THE DEVELOPER of a long-heralded luxury housing project in Bratislava has cut the prices of apartments on sale in the complex by 40 percent. The move is not part of a pre-Christmas marketing campaign, but is instead the first visible sign of the impact that the global financial crisis is having on the high-end luxury residential real estate market.
Real estate consultants agree that one of the greatest challenges in all segments of the real estate market in the coming years will be the reduced availability of loans because of a more cautious lending approach by banks.
J&T Real Estate, part of the J&T financial group, cut its prices for the first stage of the River Park project, a luxury complex on the Danube embankment below Bratislava Castle, on November 11. The developer made no secret of the reason for its move.
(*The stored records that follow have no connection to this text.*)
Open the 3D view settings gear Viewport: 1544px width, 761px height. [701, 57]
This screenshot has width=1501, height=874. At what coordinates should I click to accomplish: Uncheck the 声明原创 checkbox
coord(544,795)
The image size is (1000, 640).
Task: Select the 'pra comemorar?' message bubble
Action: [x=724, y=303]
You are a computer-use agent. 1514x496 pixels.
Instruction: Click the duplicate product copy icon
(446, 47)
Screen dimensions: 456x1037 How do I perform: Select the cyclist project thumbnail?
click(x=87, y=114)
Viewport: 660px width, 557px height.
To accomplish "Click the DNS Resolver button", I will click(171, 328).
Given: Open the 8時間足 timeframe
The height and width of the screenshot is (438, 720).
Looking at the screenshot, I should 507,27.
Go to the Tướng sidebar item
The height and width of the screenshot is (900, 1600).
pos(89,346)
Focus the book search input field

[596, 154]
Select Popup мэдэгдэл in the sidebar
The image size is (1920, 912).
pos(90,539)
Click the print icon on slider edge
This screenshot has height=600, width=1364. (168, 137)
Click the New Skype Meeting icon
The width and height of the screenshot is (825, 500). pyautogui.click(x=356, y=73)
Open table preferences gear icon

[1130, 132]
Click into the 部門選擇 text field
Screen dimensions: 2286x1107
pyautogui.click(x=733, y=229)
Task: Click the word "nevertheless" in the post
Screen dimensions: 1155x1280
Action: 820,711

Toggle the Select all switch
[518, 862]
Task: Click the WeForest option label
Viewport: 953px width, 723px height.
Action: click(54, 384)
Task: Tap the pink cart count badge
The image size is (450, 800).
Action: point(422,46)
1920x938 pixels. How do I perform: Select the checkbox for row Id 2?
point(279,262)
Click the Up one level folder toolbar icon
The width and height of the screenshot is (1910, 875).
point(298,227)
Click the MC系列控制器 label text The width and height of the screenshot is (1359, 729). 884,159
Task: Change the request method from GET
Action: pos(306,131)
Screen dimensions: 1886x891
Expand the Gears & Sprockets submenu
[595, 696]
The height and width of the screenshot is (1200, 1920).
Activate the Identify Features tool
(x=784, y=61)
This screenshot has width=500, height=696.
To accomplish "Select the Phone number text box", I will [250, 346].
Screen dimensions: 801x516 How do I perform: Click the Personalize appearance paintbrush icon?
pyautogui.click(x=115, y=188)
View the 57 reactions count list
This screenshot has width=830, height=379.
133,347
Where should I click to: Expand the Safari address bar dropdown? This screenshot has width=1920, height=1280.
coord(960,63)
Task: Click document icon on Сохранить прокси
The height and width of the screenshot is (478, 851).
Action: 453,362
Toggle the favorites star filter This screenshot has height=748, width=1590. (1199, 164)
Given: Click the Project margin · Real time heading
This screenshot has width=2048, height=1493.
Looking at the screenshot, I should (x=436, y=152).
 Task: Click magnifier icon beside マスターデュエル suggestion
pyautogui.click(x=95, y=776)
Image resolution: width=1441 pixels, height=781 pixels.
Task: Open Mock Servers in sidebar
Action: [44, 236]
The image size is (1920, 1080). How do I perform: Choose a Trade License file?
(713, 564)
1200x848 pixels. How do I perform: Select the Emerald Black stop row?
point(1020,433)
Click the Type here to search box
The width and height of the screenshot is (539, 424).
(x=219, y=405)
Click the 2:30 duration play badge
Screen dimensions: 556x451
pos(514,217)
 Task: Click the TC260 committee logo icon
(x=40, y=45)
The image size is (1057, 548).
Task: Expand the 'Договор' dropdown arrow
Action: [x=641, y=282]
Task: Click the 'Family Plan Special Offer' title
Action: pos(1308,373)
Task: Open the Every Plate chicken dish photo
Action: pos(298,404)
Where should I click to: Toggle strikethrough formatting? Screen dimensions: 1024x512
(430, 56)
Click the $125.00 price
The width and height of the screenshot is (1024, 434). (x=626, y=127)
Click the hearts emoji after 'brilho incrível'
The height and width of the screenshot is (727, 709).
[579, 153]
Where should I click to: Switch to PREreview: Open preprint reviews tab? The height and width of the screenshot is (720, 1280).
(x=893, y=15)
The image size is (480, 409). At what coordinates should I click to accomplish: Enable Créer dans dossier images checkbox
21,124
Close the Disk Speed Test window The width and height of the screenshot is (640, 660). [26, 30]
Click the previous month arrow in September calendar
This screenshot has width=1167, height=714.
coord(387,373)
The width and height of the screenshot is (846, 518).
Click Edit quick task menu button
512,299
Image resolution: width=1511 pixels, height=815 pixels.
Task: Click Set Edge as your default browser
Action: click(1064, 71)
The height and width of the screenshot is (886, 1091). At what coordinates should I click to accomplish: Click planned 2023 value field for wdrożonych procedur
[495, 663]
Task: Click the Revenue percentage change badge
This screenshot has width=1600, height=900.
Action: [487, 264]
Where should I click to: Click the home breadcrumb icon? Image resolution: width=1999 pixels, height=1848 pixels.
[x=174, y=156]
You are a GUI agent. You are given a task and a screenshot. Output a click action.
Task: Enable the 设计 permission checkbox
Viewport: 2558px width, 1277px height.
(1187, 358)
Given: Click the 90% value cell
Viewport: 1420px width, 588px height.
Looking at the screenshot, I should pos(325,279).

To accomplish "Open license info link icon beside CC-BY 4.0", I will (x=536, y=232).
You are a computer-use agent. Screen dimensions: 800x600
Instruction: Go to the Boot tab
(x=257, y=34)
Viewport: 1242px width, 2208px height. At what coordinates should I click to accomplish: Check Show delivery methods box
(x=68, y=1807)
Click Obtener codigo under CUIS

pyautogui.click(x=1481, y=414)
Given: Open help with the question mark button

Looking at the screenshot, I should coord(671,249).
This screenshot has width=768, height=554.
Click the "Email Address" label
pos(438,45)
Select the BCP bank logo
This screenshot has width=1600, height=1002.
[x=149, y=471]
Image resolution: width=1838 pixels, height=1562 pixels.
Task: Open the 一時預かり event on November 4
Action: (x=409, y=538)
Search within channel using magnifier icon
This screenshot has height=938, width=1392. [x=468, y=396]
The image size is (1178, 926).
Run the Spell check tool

“The main reason for cutting prices is the financial crisis,” J&T spokesman Maroš Sýkora told The Slovak Spectator.
“It turned out that the market is not willing to pay the prices that were defined for these apartments,” he said.
According to Sýkora, the financial crisis is affecting everybody.
“The approach of the banks towards projects has changed,” Sýkora said. “This of course means that the real estate market, and along with it the luxury segment, are quite affected.”
People are now more careful when purchasing and market prices are therefore less stable; under the influence of all these factors, developers of course have problems launching new projects as well additional phases of existing projects, said Sýkora.
J&T Real Estate, however, does not expect a further drop in prices. The present measure applying to River Park, a Sk7-billion project, is for a limited time, Sýkora said, adding that the developer expects the market to recover and prices to gradually return to their original level.
The prices for River Park properties now start at Sk60,000 per square metre, excluding VAT, for a plain apartment (i.e. without any fittings). Of the total of 202 apartments, 140 were made available in the first stage, of which 65 percent have been sold, said J&T.
The developer has been selling the apartments, which range from 73 to 336 square metres in size, including terraces, since summer 2007 for an introductory price of Sk130,000 per square metre.
The gross built area of the project is 150,000 square metres.
Self-assured declarations by J&T’s competitors are not justified, said Sýkora.
“Instead of flexing their muscles, they should take a more realistic view of the market. I expect that they will then have to cut their prices as well,” he added.
However, the developer of another luxury development on the River Danube, Ballymore, will not follow J&T’s example yet.
“Ballymore will not adjust prices for the apartments and penthouses at its Eurovea project yet,” Patricia Hradilová from Ballymore told The Slovak Spectator on November 13. “Nor is it considering such a move in the near future.”
Hradilová also said that the construction of Eurovea is in line with plans and that clients are interested in the apartments there.
Apartments and penthouses at the Eurovea complex started selling in mid-March 2008. The prices of studios started at Sk6.5 million, excluding VAT, and one-bedroom flats at a minimum of Sk9.5 million, excluding VAT. Penthouses, which measure from 250 to 400 square metres, started at Sk39 million, excluding VAT. The total cost of the first phase of the project, which is planned to be completed in 2010, is €266 million.
As for other developers, Orco Group has offered a 10 percent discount on apartments at Parkville, a complex of 10 villas in Koliba that offers panoramic views of the capital. However, in late October the developer started selling its city-centre apartments at Sk151,000 per square metre, according to the Sme daily. Representatives of Orco said they were confident they would find buyers for the apartments, Sme wrote.
The banks of the Danube have attracted Ballymore and J&T as a good location for their luxury projects.
While peoples’ purchasing power is decisive for the luxury segment, location will always remain one of the most important criteria, say developers.
Bratislava does not offer a huge number of interesting locations, so developers know that high-quality projects set in an interesting position will always attract the interest of the clients, Hradilová from Ballymore told The Slovak Spectator.
However, the developers say that one reason why luxury apartments have not sold out fast lies in the special character of such products.
According to Sýkora, there is a significant difference between luxury apartments and standard apartments not only in the quality of the product and the services, but also in terms of the sales process.
“These apartments are not sold en masse but rather one at a time,” he said.
The purchase decision is made more carefully since the client has to consider such a big investment, Sýkora added.
Hradilová echoed his views. She said clients need a lot of time and sufficient information about the project before they can make their final decision to invest in a luxury apartment.
“Indeed, nobody spends millions crowns on a daily basis,” Sýkora said.
As for clients, according to Sýkora it is hard to say whether the majority are Slovaks or foreigners, as both groups are represented more or less equally among those who have already purchased an apartment in River Park.
But Hradilová from Ballymore said the future owners of the apartments in Eurovea are mainly Slovaks.